I was speaking with a colleague the other day about the fact that some in our organization are still having a difficult time understanding and recognizing assessment for learning practices. Some continue to see assessment for learning as an elusive strategy or project that they have not yet figured out. In reality assessment for learning is nothing more than figuring out ways to regularly check the status of student learning and provide specific descriptive feedback and instruction that will lead to further learning and/or deeper understanding.

A recent post to this site borrowed a sports analogy from A Repair Kit for Grading, 15 Fixes for Broken Grades, by Ken O’Connor. I think expanding on this idea might bring some clarity to assessment for learning. The post explained that coaches design practice in order to prepare their team for the big game, the test. Throughout the week, coaches are continually monitoring practice, stopping the action regularly to provide specific feedback regarding the performance of the athletes compared to a clearly defined standard. At the highest level of sports, practices are even recorded and reviewed by both the coaches and the athletes so that both might see the errors and understand what needs to be done to correct them. Each practice is designed to meet the needs of the team and is based on observation and formative evaluation of the previous practice. The practices themselves are not graded; their sole purpose is to provide opportunities to prepare for the game.

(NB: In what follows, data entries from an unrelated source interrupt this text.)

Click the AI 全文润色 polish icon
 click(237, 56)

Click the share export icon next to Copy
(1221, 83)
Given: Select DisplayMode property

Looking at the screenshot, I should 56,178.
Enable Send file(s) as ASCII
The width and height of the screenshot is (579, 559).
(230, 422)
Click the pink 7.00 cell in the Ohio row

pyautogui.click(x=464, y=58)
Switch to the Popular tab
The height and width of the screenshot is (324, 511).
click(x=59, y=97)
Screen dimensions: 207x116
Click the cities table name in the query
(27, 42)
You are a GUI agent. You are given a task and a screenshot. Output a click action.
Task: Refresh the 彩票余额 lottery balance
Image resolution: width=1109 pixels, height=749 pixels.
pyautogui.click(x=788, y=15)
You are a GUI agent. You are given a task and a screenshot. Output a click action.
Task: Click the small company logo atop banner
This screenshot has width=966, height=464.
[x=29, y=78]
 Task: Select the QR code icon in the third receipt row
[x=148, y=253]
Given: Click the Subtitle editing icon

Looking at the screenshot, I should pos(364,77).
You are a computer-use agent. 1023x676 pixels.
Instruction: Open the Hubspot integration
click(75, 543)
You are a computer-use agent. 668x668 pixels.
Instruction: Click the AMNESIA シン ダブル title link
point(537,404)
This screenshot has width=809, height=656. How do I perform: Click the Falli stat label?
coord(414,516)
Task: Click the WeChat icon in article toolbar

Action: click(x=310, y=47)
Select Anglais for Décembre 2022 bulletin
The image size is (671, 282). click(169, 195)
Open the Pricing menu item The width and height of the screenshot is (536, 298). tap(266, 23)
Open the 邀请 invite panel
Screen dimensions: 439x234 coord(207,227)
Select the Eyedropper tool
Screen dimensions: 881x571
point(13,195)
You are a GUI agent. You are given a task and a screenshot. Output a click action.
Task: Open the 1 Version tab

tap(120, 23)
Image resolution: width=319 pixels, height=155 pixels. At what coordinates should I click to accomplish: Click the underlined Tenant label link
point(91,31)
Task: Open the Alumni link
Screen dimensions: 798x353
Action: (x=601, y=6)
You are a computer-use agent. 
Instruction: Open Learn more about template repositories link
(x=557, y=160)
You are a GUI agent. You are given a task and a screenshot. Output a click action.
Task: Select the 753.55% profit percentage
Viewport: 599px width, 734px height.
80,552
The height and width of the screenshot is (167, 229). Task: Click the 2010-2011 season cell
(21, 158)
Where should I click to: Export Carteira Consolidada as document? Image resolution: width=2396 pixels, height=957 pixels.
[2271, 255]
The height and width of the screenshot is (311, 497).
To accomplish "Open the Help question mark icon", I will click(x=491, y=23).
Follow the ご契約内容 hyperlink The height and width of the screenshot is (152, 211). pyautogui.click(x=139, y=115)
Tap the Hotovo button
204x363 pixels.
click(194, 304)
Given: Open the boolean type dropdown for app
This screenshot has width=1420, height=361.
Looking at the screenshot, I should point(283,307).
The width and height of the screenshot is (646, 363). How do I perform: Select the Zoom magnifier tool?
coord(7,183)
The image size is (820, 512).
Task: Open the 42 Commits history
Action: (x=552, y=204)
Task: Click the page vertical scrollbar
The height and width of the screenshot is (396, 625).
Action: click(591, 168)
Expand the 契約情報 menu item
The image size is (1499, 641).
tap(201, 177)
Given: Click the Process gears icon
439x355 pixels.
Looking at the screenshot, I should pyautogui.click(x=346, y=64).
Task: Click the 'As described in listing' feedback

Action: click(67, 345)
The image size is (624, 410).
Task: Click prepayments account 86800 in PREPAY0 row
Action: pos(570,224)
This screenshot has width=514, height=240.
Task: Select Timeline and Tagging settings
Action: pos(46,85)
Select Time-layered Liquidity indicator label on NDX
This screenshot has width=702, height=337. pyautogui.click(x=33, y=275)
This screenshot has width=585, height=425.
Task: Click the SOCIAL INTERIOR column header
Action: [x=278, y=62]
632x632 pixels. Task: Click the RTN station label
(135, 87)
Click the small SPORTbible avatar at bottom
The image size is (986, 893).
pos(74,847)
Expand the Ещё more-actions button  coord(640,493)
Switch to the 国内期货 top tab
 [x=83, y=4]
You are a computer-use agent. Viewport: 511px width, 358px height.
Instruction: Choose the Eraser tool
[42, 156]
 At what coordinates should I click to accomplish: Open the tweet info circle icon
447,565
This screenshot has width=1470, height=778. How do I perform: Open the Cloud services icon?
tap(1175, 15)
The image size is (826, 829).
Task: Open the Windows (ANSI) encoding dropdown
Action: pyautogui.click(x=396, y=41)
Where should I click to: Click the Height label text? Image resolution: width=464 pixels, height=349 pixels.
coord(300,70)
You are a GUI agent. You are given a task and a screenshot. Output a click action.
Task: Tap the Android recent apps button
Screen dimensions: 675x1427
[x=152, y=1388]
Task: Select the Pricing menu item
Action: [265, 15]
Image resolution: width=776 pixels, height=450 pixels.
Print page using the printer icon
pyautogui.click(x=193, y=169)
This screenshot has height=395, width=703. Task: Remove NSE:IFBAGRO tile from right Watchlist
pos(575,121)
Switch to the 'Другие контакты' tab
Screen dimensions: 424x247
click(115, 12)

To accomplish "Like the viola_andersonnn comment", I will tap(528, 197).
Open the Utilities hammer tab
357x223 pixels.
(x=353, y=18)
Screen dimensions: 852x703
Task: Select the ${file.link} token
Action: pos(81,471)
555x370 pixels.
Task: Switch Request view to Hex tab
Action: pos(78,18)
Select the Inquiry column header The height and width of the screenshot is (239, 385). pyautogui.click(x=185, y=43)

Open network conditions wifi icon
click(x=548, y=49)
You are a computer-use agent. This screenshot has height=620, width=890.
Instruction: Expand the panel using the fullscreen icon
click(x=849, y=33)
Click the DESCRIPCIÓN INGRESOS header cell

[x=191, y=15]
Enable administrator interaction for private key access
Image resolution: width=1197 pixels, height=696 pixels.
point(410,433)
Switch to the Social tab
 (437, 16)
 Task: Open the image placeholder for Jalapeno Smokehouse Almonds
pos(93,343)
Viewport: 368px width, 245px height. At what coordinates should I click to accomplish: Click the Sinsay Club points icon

The best teachers are coaches in the classroom, constantly monitoring the progression of learning and providing feedback that will lead each student further toward mastery of the standard. Formative assessment is the practice of formally and informally collecting information that informs both the teacher and the student about their progress. This information is used to provide feedback and to design lessons to ensure that every student is ready for the big game. One major difference from a more traditional approach is that practice opportunities are used more for providing feedback and less for determining grades.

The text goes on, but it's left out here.